1984, George Orwell, 1949, trad. J. Kamoun.
L’agent narrateur extradiégétique bénéficiant de la « focalisation interne » peut donner l’impression d’avoir une certaine influence sur les pensées des personnages.
L’agent narrateur de 1984 n’est pas un personnage de l’intrigue, son identité est inconnue. Il×elle est capable de lire les pensées du protagoniste.
Dans un monde despotique, reposant sur le principe du contrôle absolu des libertés individuelles, physiques et mentales, cette capacité n’est pas forcément anodine. Elle peut suggérer des conséquences sur la sécurité des personnages (enjeux & risques) et par là même inciter l’agent récepteur à réfléchir sur la question du pouvoir.

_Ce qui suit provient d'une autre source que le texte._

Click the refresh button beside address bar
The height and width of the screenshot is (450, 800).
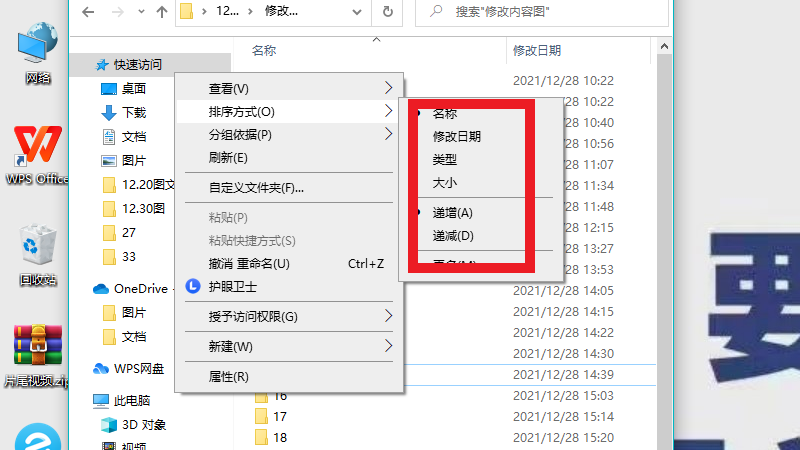[x=387, y=12]
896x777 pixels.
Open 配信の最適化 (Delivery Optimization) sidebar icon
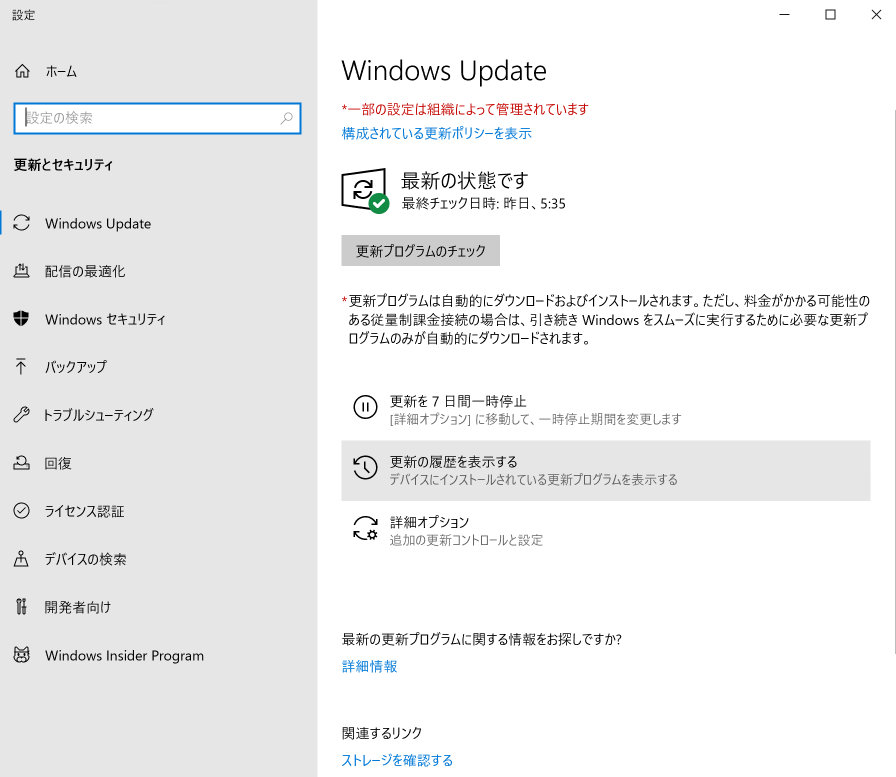[x=21, y=271]
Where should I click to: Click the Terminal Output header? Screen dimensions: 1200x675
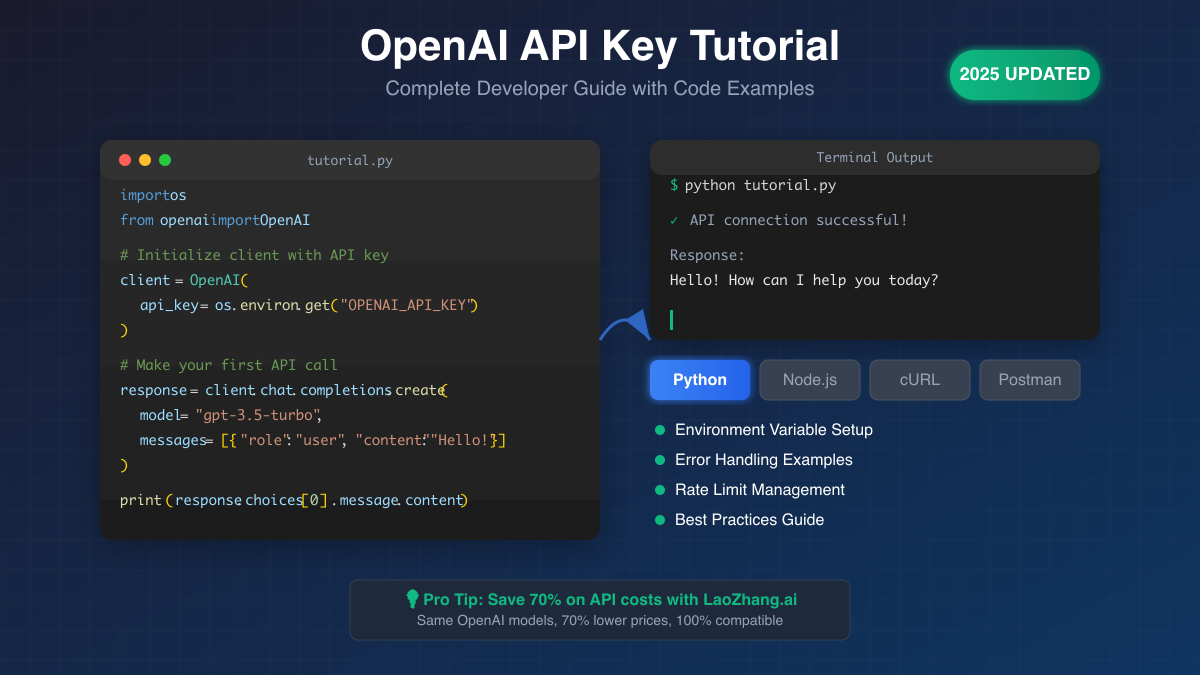[874, 157]
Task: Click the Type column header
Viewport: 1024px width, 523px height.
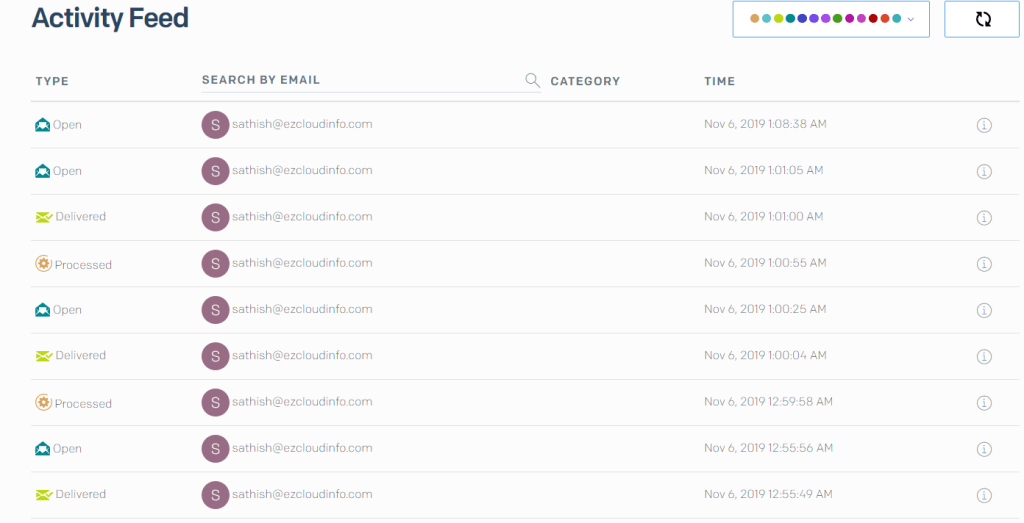Action: 52,81
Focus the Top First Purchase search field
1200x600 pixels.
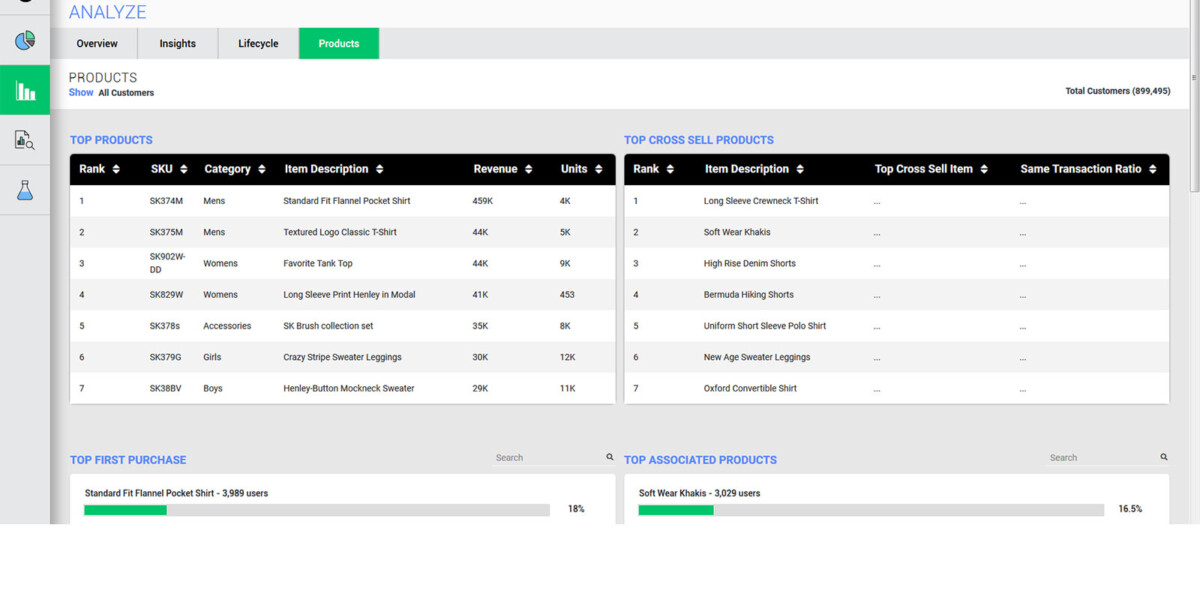click(x=548, y=457)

Winston s’est réveillé les yeux pleins de larmes. Julia, tout ensommeillée, a roulé contre lui en lui murmurant quelque chose comme : « Qu’est-ce que tu as ?»
– J’ai rêvé…
Mais il s’arrête en route. C’est trop compliqué à mettre en mots parce qu’il y a le rêve lui-même, mais aussi un souvenir qui lui est lié et qui a envahi sa conscience quelques secondes après le réveil.
Cet agent narrateur semble pouvoir comprendre qu’un souvenir conscient est la source du désarroi du protagoniste à la sortie d’un rêve, mais il×elle n’est pas aussi précis×e dans la restitution des paroles de Julia.
… en lui murmurant quelque chose comme…
Cette incertitude pourrait être une manière d’exprimer la confusion de Winston : il n’a pas bien compris ce que Julia a murmuré. Le choix du discours direct est curieux.
Ou alors cette tournure trahit l’opinion de l’agent narrateur. Il×elle dit que ce n’est pas important ce que murmure Julia et donc que le manque de précision n’est pas un problème.
Ces trois mots « quelque chose comme » seraient l’indice de l’existence du monde de l’agent narrateur. Celui-ci ne serait pas qu’un agent abstrait.
Et si l’agent narrateur se permet d’exprimer indirectement une opinion, il est possible que sa subjectivité se manifeste également à d’autres niveaux dans le récit, comme par exemple le choix des pensées rapportées.
L’agent récepteur doit considérer la partialité du récit qui lui est fait.